就拿那个苏瑞和他的三百师来说吧,你说他为什么要摧毁我们派往田家镇的第五重炮旅团?为什么要轰炸逆流而上的第五份舰队,那就是因为他们意识到要是不把我们的重炮旅团和舰队消灭的话,等待他们的将是被碾成粉末的下场,所以他这才屡次出动空军来对我们展开轰炸,但是让我遗憾的是偏偏他的轰炸都还成功了,这才造成了现在第二、第六师团在田家镇屡攻不下的原因所在。
所以你要记住,任何谋略都要建立在实力的基础上,否则就是水中花井中月!”
当冈村说到最后一句时声音变得异常的声色俱厉。
“哈伊!谢谢司令官阁下的指点!”宫本站了起来朝着冈村宁次深深鞠了一躬,这个居功并不是礼节性的,而是真的感谢冈村对他的关照。
当宫本重新坐下来后他有些不解的问冈村道:“司令官阁下,既然你已经知道了三百师的难缠,您为什么还是执意要攻打他呢?我承认田家镇的地形非常险要,要是不占领它会对帝国造成很大的困扰,但是通往武汉的道路又不止它一条,您为什么还要执意攻打它呢?”
在宫本一郎看来,现在帝国的军队已经从咸宁、赤壁、仙桃和太湖、溪水、麻城等地方分五路攻向了武汉,除开长江中路这一路之外,别的地方都取得了很大的战果,现在已经对武汉形成了包围之势,也不差田集镇这一路,可冈村为什么还要派重兵死攻田家镇呢?
冈村微微一摇头,“这个问题就关系到政治了。”
说到这里,冈村把话锋一转,“我始终认为,武汉政府的问题要靠军事手段来解决,但是今日大本营却将希望寄托在谈判和政治手段上,这其实就已经是本末倒置了。不过今天早上接到了大本营已经开始重新启动攻占广州的计划,这点他们倒是做对了……”
就在冈村宁次和宫本一郎讨论到广州战事的时候,武汉行营里蒋委员长也收到了张发奎发来的紧急求援电报。

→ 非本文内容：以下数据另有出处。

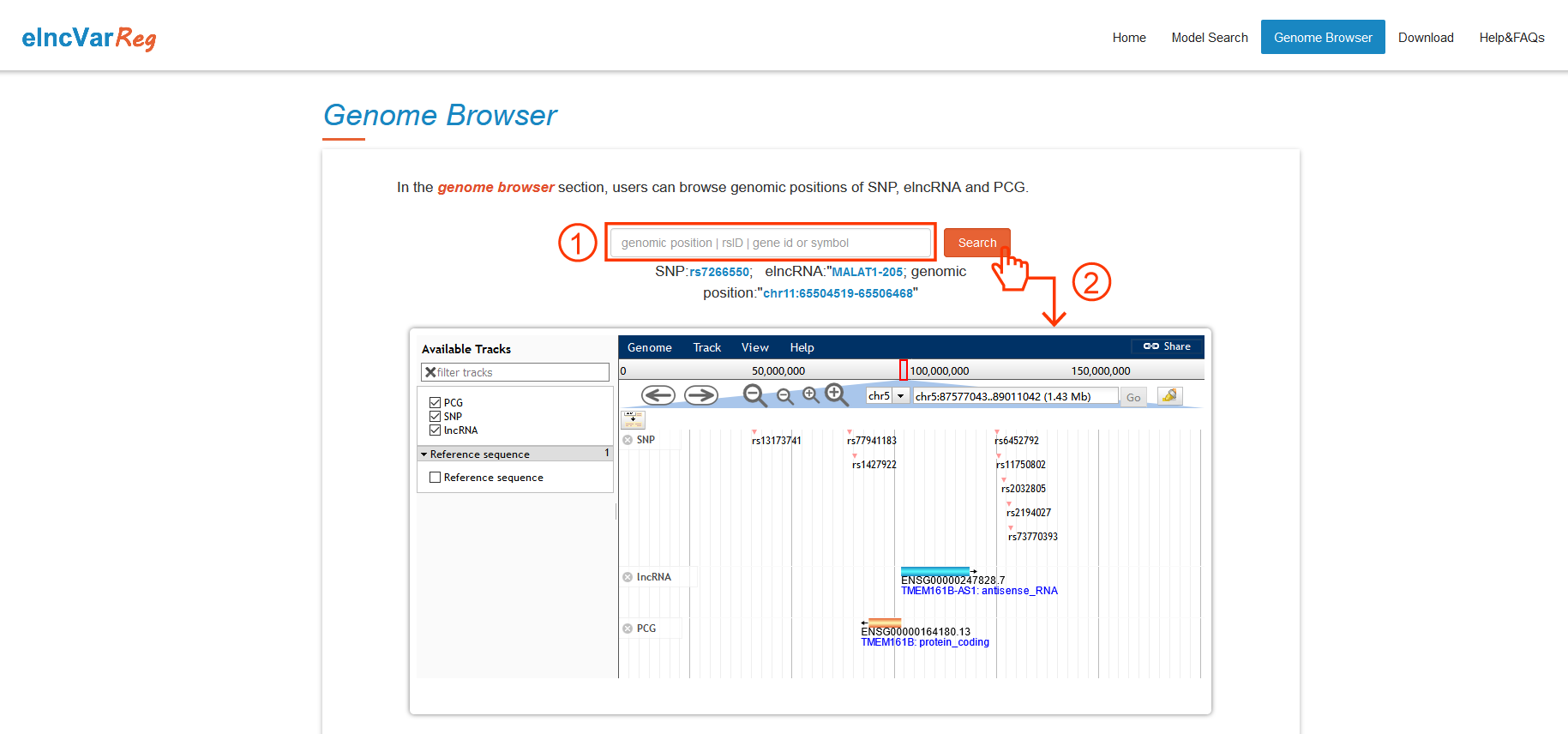Open the Track menu in genome viewer

[706, 347]
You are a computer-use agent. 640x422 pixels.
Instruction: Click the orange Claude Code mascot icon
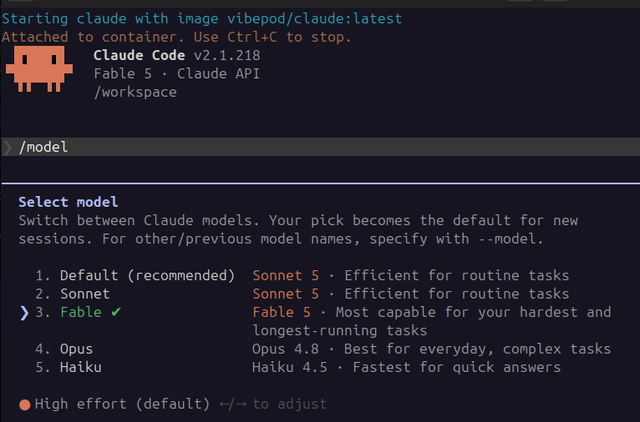point(39,69)
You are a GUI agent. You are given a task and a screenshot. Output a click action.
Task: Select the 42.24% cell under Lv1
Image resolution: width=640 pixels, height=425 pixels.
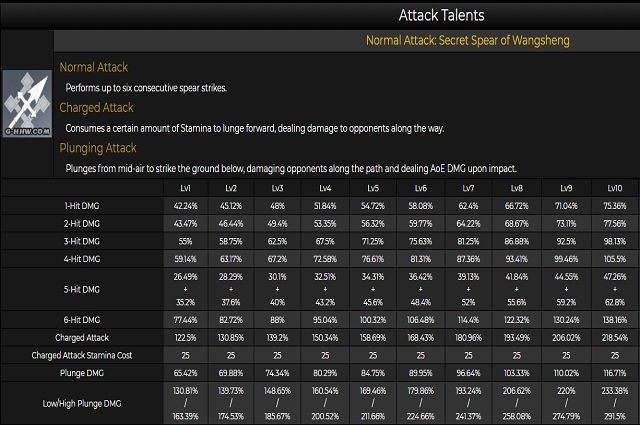tap(185, 206)
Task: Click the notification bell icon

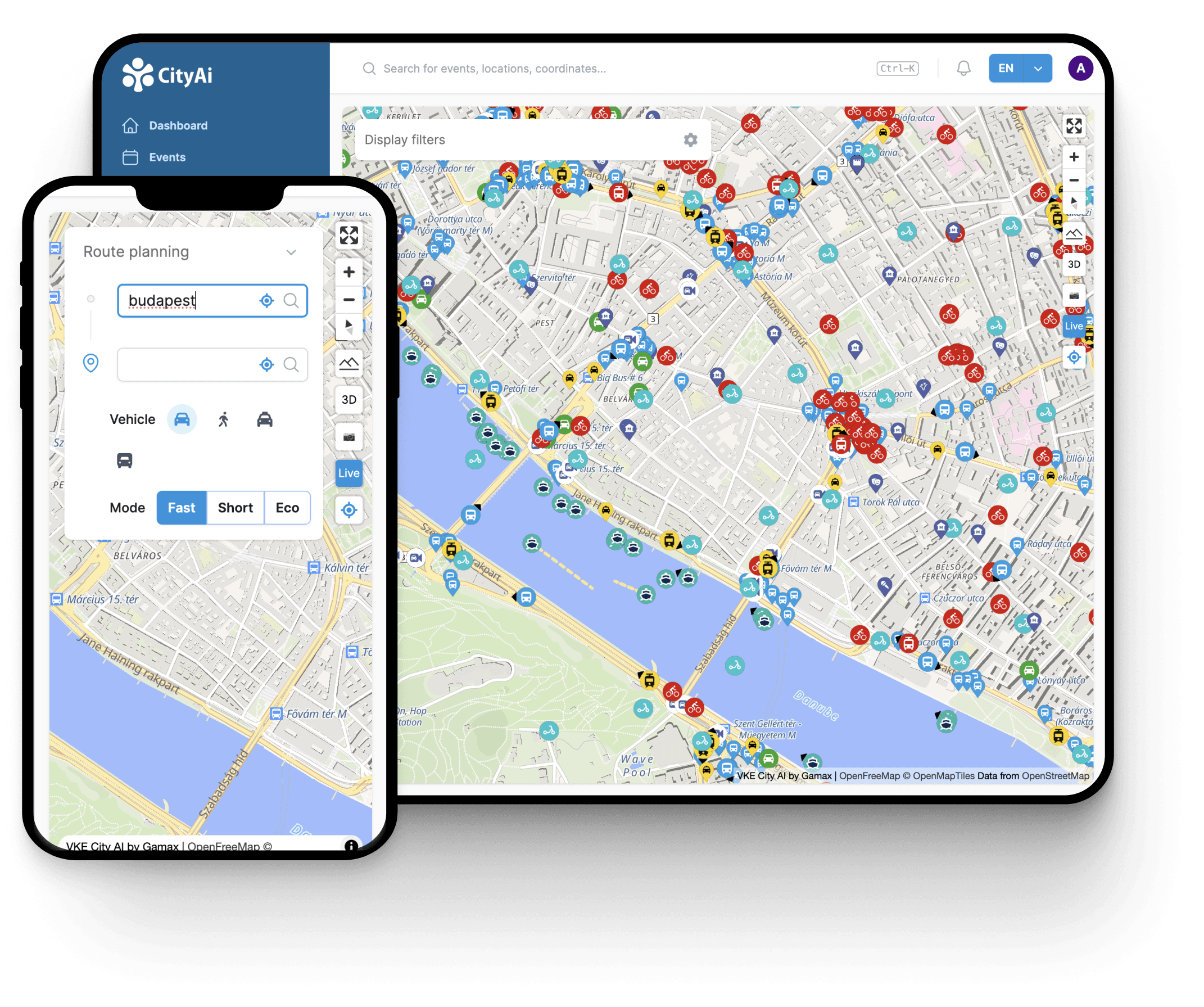Action: pyautogui.click(x=961, y=68)
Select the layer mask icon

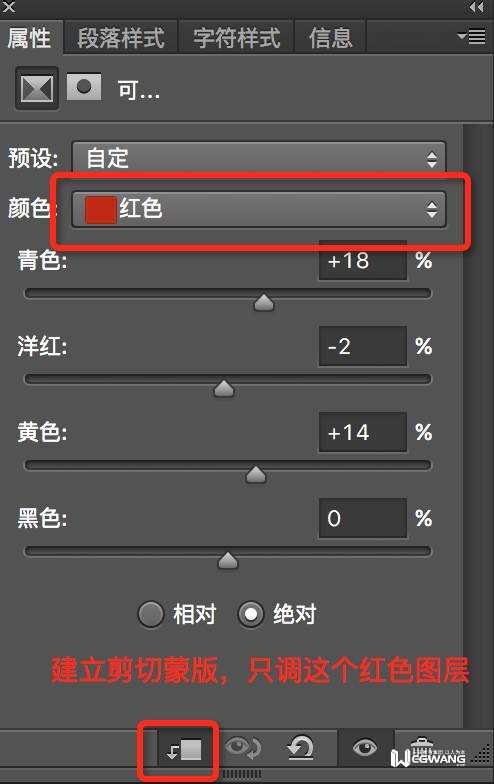click(x=84, y=87)
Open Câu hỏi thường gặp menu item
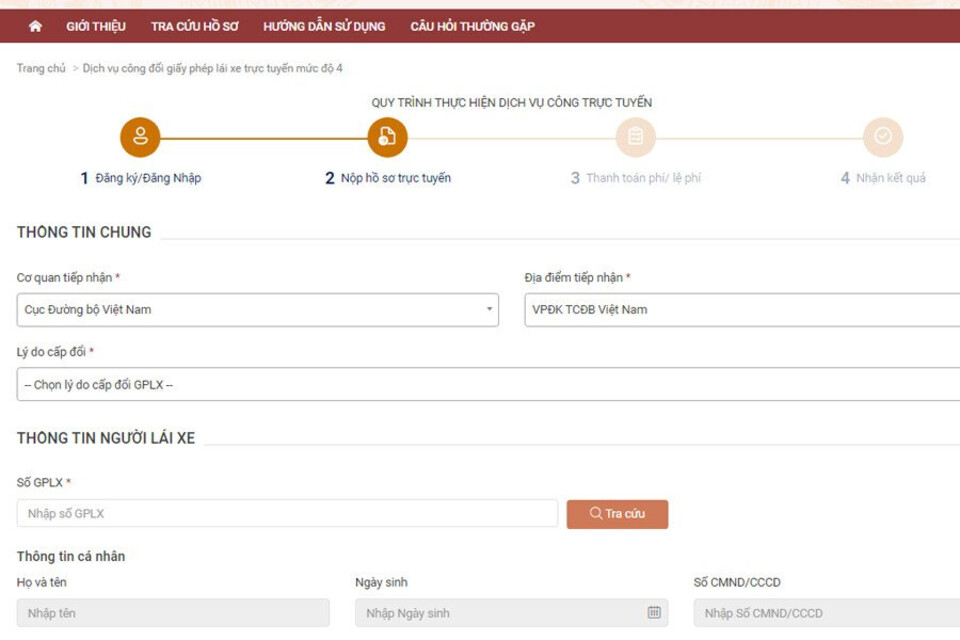The height and width of the screenshot is (640, 960). pos(472,27)
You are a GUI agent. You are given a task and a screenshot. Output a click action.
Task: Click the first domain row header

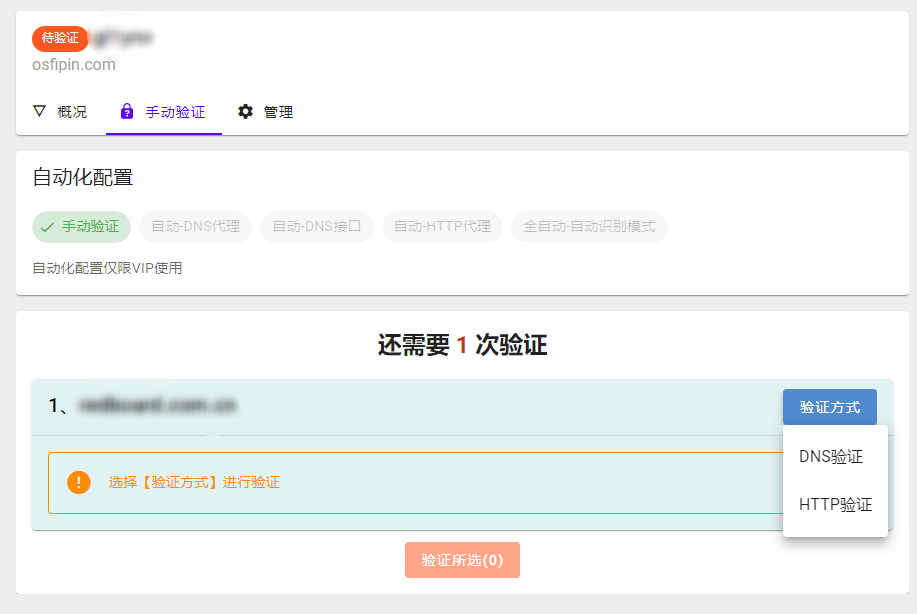tap(463, 407)
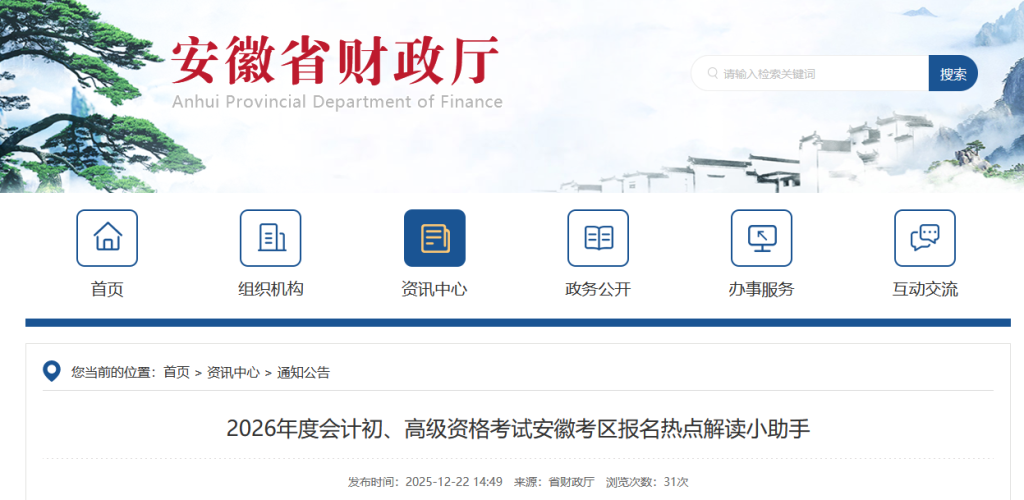This screenshot has height=500, width=1024.
Task: Click the highlighted news center document icon
Action: pos(434,238)
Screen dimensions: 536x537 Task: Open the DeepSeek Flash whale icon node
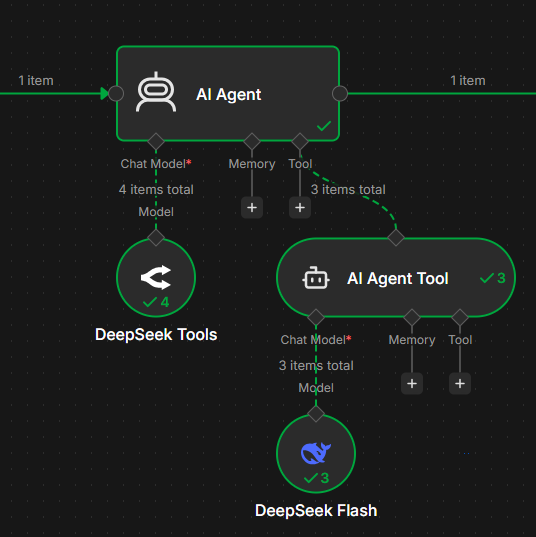pyautogui.click(x=316, y=453)
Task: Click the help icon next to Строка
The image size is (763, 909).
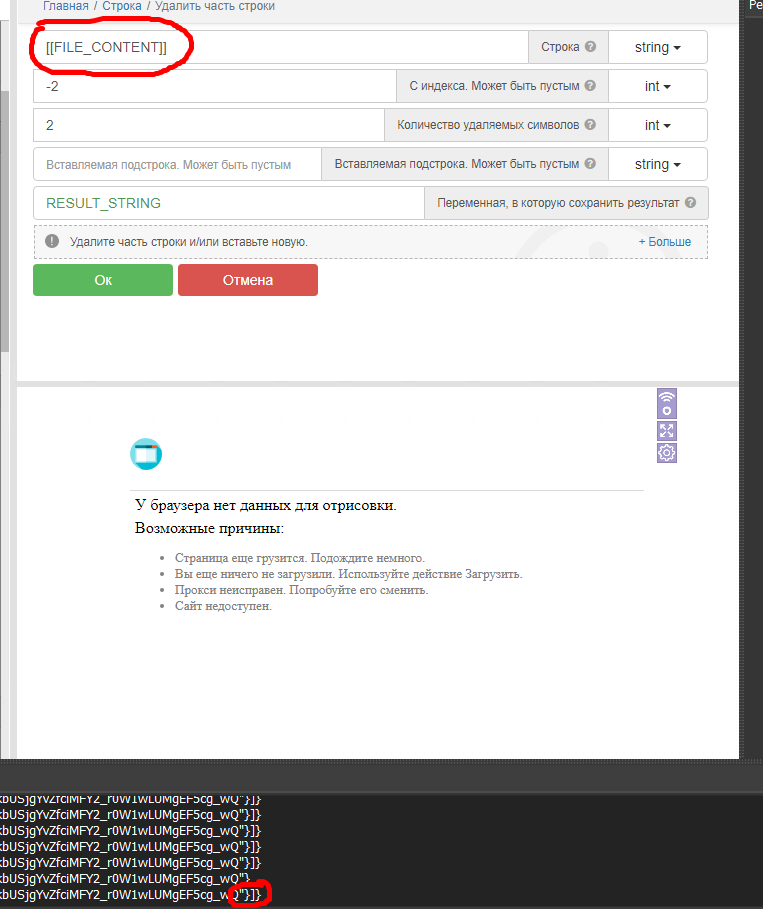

武汉行营的会议室里,蒋委员长端坐在首座上望着下手几位高参和手握重兵的将领,心中一阵厌烦。武汉战役打到现在,一百万**被三十多万日军打得节节败退,他这个委员长脸上也着实没有面子,现在又传来日军第二十一军(前一章打错了,不是第六军)攻打广州的消息,他的心情就更坏了。
委员长看了眼何应钦说道:“敬之,日本人现在睁大攻打广州,你是第四战区的司令,就由你来说说情况吧!”
众人的目光都转向了何应钦,此时的何应钦还兼着第四战区司令长官的职位,由他做汇报那是理所当然的。
“是,委员长!”
何应钦伸手抬了抬鼻梁上的镜框,开口道:“四战区副司令张发奎发来电报,从九月中旬开始,日军第二十一军所属第五、一零四、十八等三个师团分别从青岛、上海、大连出发抵达了澎湖集结待命,企图在大亚湾登陆,攻占广州。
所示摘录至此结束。